Primary Glass Colorants
| Metal Oxide | Color (Oxidation) | Color (Reduction) | Typical % by Weight |
|---|---|---|---|
| Cobalt oxide (CoO) | Deep blue | Deep blue | 0.1–0.5% |
| Copper oxide (CuO) | Turquoise/green | Red (copper ruby) | 1–3% |
| Iron oxide (Fe₂O₃) | Amber/brown | Green/blue-green | 1–5% |
| Manganese dioxide (MnO₂) | Purple/amethyst | Colorless | 1–5% |
| Chromium oxide (Cr₂O₃) | Green | Green | 0.1–1% |
| Gold chloride (AuCl₃) | Ruby/cranberry | Ruby/cranberry | 0.01–0.05% |
| Tin oxide (SnO₂) | White (opacifier) | White | 3–8% |
| Cadmium sulfide (CdS) | Yellow | Yellow | 1–5% |
| Selenium (Se) | Red/orange | Red/orange | 0.1–1% |
Color Mixing Formula (by weight)
When mixing two colored frits A and B:
Final Color Weight = Weight_A + Weight_B Ratio A = Weight_A / (Weight_A + Weight_B) × 100% Ratio B = Weight_B / (Weight_A + Weight_B) × 100%
For three-color mixes: Ratio A = Weight_A / (Weight_A + Weight_B + Weight_C) × 100%
Opacity Adjustment
Transparent glass can be made opaque by adding an opacifier (tin oxide or bone ash):
- Light opal: 3–4% tin oxide
- Full opaque: 6–8% tin oxide
- The opacifier weight is ADDED to the batch, not substituted
Common Color Recipes (Soda-Lime, COE 96)
| Target Color | Primary Frit | Secondary Frit | Ratio |
|---|---|---|---|
| Teal | Turquoise | Emerald green | 70:30 |
| Lavender | Clear | Purple | 80:20 |
| Coral | Orange | Pink | 60:40 |
| Forest green | Emerald | Black | 85:15 |
| Sky blue | Light blue | Clear | 50:50 |
| Peach | Clear | Orange + Pink | 60:20:20 |
| Olive | Amber | Green | 55:45 |
Worked Example — Making 100g of Teal
Primary: 70g Turquoise frit. Secondary: 30g Emerald Green frit. Mix thoroughly before applying. If the result is too green, increase turquoise. If too blue, increase green.

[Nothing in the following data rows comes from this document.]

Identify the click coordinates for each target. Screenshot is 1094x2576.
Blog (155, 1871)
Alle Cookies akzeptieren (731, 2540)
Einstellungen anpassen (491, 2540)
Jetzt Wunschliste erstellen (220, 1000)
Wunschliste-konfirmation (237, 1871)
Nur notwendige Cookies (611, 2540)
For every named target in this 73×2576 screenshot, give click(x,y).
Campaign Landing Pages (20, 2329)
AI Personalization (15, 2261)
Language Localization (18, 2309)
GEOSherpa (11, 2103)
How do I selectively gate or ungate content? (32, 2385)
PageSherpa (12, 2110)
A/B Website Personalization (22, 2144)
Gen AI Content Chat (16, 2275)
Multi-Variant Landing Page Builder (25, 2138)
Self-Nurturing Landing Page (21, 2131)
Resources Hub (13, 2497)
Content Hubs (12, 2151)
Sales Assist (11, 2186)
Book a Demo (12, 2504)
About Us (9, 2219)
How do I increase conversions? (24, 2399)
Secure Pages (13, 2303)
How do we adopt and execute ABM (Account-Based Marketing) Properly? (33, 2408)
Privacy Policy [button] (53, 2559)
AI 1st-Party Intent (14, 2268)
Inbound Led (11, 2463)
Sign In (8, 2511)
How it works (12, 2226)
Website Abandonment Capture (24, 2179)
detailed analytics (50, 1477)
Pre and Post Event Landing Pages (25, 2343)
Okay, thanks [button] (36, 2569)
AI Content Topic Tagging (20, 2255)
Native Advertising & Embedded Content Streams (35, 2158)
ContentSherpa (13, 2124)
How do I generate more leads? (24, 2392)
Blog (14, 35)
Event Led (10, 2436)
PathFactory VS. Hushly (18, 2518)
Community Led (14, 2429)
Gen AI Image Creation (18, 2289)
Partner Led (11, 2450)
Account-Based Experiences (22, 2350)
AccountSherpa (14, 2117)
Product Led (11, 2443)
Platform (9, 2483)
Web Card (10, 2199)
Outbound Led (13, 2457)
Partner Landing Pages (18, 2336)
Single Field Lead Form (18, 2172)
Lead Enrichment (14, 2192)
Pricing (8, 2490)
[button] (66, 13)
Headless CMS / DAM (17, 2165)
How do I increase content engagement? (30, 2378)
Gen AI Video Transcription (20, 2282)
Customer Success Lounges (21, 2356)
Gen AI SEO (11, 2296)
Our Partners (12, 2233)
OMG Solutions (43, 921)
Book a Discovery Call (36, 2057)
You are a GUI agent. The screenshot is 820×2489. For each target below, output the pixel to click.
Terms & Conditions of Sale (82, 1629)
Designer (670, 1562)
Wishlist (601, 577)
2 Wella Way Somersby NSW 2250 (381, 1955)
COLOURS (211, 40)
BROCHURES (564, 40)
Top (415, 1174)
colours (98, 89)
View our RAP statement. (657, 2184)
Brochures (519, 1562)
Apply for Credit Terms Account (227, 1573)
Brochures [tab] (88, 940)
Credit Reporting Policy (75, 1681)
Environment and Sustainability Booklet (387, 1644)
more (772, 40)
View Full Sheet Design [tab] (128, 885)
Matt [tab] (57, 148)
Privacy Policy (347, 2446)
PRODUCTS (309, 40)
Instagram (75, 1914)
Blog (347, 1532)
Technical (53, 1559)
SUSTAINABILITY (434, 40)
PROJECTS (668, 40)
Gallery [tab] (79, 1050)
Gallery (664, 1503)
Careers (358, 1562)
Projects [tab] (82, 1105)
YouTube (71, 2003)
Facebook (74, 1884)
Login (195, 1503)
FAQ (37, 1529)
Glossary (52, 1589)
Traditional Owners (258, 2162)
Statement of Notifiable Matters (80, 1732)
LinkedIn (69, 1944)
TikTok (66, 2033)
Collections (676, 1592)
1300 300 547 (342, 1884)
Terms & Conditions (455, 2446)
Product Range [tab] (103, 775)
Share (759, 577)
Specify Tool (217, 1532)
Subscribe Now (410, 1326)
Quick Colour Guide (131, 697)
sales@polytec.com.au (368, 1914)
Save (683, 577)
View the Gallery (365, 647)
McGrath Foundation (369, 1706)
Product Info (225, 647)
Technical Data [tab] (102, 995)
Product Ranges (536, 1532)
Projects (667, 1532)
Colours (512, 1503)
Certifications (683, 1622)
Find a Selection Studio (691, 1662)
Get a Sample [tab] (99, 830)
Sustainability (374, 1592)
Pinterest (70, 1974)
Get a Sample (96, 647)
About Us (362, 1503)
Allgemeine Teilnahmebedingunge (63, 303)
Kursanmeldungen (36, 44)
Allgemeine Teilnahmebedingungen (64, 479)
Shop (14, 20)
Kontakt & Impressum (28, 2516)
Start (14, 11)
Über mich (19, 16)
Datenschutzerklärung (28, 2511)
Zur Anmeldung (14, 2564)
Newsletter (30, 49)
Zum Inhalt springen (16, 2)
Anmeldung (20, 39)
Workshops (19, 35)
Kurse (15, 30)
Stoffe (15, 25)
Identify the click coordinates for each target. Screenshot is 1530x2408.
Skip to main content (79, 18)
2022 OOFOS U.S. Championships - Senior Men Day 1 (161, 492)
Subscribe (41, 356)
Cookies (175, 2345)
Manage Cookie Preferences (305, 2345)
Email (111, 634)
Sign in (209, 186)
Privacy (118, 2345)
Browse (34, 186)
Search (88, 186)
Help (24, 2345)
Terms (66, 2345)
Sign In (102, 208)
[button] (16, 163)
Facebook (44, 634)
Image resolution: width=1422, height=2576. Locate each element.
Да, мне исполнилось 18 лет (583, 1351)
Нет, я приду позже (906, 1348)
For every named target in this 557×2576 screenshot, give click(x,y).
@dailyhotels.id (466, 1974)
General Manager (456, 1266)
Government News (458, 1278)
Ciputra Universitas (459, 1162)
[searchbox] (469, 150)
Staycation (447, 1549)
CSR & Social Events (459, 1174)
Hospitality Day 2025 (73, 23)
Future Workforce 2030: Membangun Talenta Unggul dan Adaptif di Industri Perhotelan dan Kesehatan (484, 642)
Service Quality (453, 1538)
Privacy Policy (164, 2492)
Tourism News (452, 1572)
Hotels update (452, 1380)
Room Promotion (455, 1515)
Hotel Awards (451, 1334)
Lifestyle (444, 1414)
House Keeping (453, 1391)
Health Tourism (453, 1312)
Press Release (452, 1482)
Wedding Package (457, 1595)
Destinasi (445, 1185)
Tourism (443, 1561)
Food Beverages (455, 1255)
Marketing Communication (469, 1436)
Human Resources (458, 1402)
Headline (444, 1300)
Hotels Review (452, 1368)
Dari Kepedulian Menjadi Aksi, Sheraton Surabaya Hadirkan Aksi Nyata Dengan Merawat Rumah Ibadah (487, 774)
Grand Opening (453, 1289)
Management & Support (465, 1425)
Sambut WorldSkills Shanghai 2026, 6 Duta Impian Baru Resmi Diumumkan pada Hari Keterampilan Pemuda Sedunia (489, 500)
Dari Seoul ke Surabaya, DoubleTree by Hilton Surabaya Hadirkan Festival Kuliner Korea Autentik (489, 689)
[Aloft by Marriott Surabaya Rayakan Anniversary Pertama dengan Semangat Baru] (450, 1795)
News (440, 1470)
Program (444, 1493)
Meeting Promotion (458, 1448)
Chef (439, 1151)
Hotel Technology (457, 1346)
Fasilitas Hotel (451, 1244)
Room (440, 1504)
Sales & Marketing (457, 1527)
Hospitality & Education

For an opal teal, add 5g tin oxide (5% of 100g batch) for a total of 105g batch weight.
Important Compatibility Warning
NEVER mix frits with different COE values. A COE 90 frit mixed with COE 96 frit will cause stress fractures. Always verify COE compatibility before mixing. Even within the same COE family, test small samples first — some colorants interact unpredictably (e.g., copper + sulfur produces muddy brown instead of the expected colors).
Striking Colors
Some glass colors (especially reds, oranges, and some yellows) require “striking” — reheating to a specific temperature after initial cooling. Gold ruby glass appears clear or pale pink until struck at 500–550°C, when the colloidal gold particles aggregate and produce the deep ruby color.